Choose the $e_i 's$ in such a way that $10^{e_i} \equiv r \mod{P}$, $\forall i$, and for some random $r$. (we will prove on the end that we can choose infinitely many $e_i's$ satisfying this condition).
Notice that $s(b_k) = t + s(a_k)$. So, if $s(b_k) \mid b_k$, we have that $t + s(a_k) \mid D + a_k$ $\Leftrightarrow$ $PQx + s(a_k) \mid D + a_k$ $\Rightarrow$ $s(a_k) \mid D + a_k$, once $s(a_k) \mid PQx$. But then:
$0 \equiv D + a_k \equiv PQxr + a_k \equiv a_k(\frac{PQxr}{a_k} + 1) \mod{s(a_k)}$.
However, $\frac{Q}{a_k}$ is an integer, and then $\frac{Qxr}{a_k}$ is an integer. We also have that $s(a_k) \mid P$, and therefore
$\frac{PQxr}{a_k} \equiv 0 \mod{s(a_k)}$ $\Leftrightarrow$ $0 \equiv a_k(\frac{PQxr}{a_k} + 1) \equiv a_k \mod{s(a_k)}$ $\Rightarrow$ $s(a_k) \mid a_k$, contradiction!
So, for all $1 \le k \le n$, we have that $s(b_k) \nmid b_k$
We now prove that it's possible to find an $x$ such that $s(b_{n+1}) \nmid b_{n+1}$.
Suppose wlog that $s(a_{n+1}) \mid a_{n+1}$, otherwise we have a new term in our sequence by the reasons we have just shown. Suppose as well that $s(b_{n+1}) \mid b_{n+1}$.
We have $s(b_{n+1}) = t + s(a_{n+1})$, and therefore $t + s(a_{n+1}) \mid b_{n+1} = D + a_{n+1}$ $(*)$
Notice that, as $s(a_{n+1}) \mid t$, we have $s(a_{n+1}) \mid D + a_{n+1}$ $\Rightarrow$ $\frac{D}{s(a_{n+1})}$ is an integer. Write $a_{n+1} = k \times s(a_{n+1})$ and pay attention to $(*)$ again:
$t + s(a_{n+1}) \mid D + a_{n+1}$ $\Leftrightarrow$ $PQx + s(a_{n+1}) \mid D + a_{n+1}$ $\Leftrightarrow$
$\frac{PQx}{s(a_{n+1})} + 1 \mid \frac{D}{s(a_{n+1})} + k$.
Now, by Dirichilet's Theorem, there are infinitely many $w's$ such that $hw + 1$ is prime, for fixed $h$. In particular, there are infinitely many $x$ such that $\frac{PQx}{s(a_{n+1})} + 1$ is prime.
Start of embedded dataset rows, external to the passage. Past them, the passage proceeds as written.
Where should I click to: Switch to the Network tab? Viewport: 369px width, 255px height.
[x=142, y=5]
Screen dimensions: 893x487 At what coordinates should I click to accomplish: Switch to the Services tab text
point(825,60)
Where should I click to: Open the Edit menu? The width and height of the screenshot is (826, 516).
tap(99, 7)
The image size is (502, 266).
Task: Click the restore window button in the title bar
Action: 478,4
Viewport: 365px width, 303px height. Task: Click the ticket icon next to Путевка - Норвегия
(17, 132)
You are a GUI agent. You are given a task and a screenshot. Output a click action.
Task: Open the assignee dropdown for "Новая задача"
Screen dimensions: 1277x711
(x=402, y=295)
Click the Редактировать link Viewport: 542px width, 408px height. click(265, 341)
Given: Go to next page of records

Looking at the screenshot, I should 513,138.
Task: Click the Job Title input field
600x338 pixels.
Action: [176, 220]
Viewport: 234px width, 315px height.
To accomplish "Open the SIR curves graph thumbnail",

Choose a really big $x$, and let $g = \frac{PQx}{s(a_{n+1})} + 1$, $g$ prime.
Now, let $l = 10^{\beta} > k$, and choose the $e_i's$ s.t. $10^{e_i} \equiv l \mod{g}$, $\forall i$(it's clear that for big $x$, $l < x$, and therefore $10^{\beta} = l$ is always a remainder $\mod{g}$. Considering the set of numbers of the form $ord^{10}_{g} \times y + \beta$, we obtain infinitely many possible $e_i's$ satisfying this condition).
We have that:
$0 \equiv \frac{D}{s(a_{n+1})} + k \equiv \frac{PQxl}{s(a_{n+1})} + k \mod{g}$ $(**)$.
We also have $PQx \equiv -s(a_{n+1})$. Replacing in $(**)$, we obtain
$0 \equiv \frac{PQxl}{s(a_{n+1})} + k \equiv \frac{-l \times s(a_{n+1})}{s(a_{n+1})} + k \mod{g}$ $\Leftrightarrow$ $k \equiv l \mod{g}$
But for really big $g$, $l = 10^{\beta}$ is always a remainder, because $g > 10^{\beta} = l$, while $k$ keeps constant, and less than $x$, for big $x$. We also have $g > k$. Therefore, for big $l$ and big $g$, $k \equiv l \mod{g}$ implies $k = l$. But we chose $\beta$ in such a way that $l = 10^{\beta} > k$, a contradiction.
So, we can find $x$ such that we have a new term, as desired. This completes the inductive step.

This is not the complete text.